- Polusi dari limbah alat tangkap menjadi prioritas yang ditangani PBB, karena sebagian besar terbuat dari plastik..
envira.id, Jakarta—Sumber sampah laut bukan hanya berasal dari sampah “darat” yang terbuang ke laut, tetapi banyak juga yang dihasilkan dari aktivitas penangkapan ikan di laut, antara lain penggunaan alat tangkap yang tidak ramah lingkungan yang sering kali hilang, sengaja dibuang, atau tertinggal di laut.

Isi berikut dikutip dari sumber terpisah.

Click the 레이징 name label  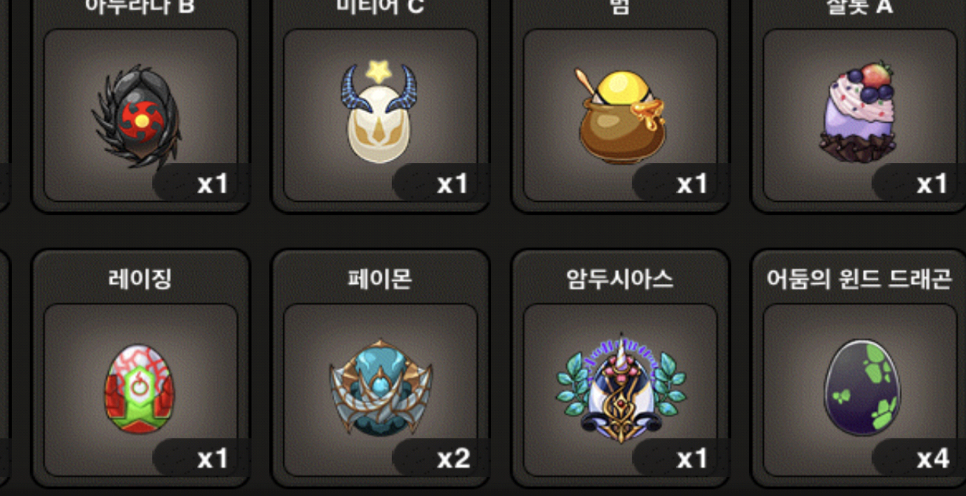tap(140, 279)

“Dalam rangka mengatasi permasalahan tersebut, Indonesia bekerja sama dengan FAO dan IMO melalui the Glolitter Partnership Programme (GPP) terus berupaya mengatasi permasalahan sampah yang berasal dari aktivitas pelayaran dan perikanan,” kata Deputi Bidang Koordinasi Kedaulatan Maritim dan Energi Kementerian Koordinator Bidang Kemaritiman dan Investasi, Jodi Mahardi, saat membuka National Workshop of Abandoned, Lost, Discarded Fishing Gear (ALDFG) di Sentul, Jawa Barat, Selasa (15/).
Menurut Jodi, Indonesia sebagai Lead Partner Country untuk Kawasan ASEAN, harus mampu menerapkan lead by example menjadi model yang ditiru dan dijadikan percontohan di tingkat global untuk atasi masalah ALDFG di laut Indonesia.

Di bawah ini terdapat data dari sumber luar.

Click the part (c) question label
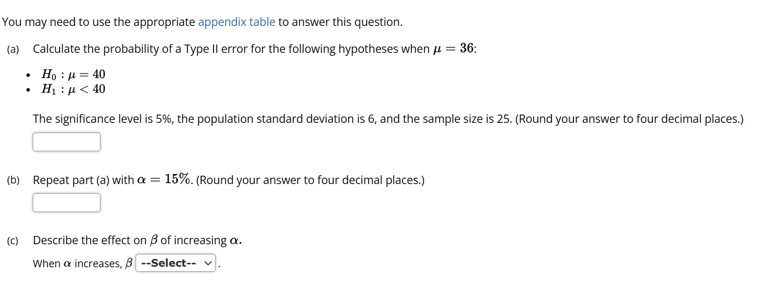This screenshot has height=303, width=760. point(13,240)
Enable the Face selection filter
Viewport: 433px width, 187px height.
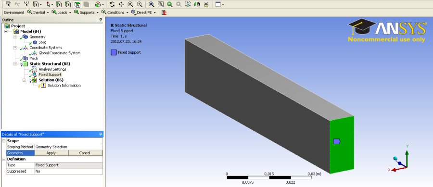coord(77,4)
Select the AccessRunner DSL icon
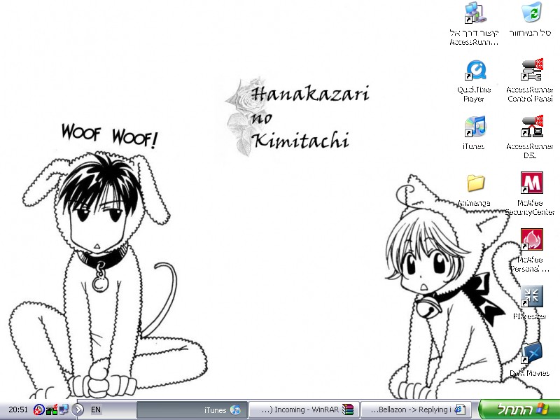 (x=531, y=127)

Mengutip data dari Science Advance, diperkirakan hampir 2 persen dari semua alat tangkap ikan secara global hilang atau tertinggal di laut, yang berpotensi terjadi akumulasi dan menjadi pencemar untuk kesehatan perairan Indonesia.
Sependapat dengan pernyataan Deputi Jodi, Food And Agriculture Organization (FAO) untuk Indonesia dan Timor Leste, Rajendra Aryal, menyampaikan, kebanyakan alat tangkap ikan terbuat dari material plastik, sehingga menambah polusi sampah plastik di laut.
Disampaikan Aryal, polusi sampah plastik laut merupakan prioritas PBB, termasuk limbah dari alat tangkap ikan yang menjadi masalah global. “Itu merupakan tanggung jawab kita bersama untuk memeranginya,” tegasnya.
Lebih jauh ia mengatakan, ALDFG merupakan ancaman bagi ekosistem laut, bahkan telah banyak mematikan sejumlah ikan termasuk makhluk laut yang terancam punah. Akibatnya, secara ekonomi akan merugikan nelayan dan menurunkan nilai manfaat yang seharunya dapat diambil dari laut.l
Workshop ini dilaksanakan atas kerja sama Kemenko Marves melalui Deputi bidang Kedaulatan Maritim dan Energi dengan FAO, IMO, Pemerintah Norwegia, dan IPB University. []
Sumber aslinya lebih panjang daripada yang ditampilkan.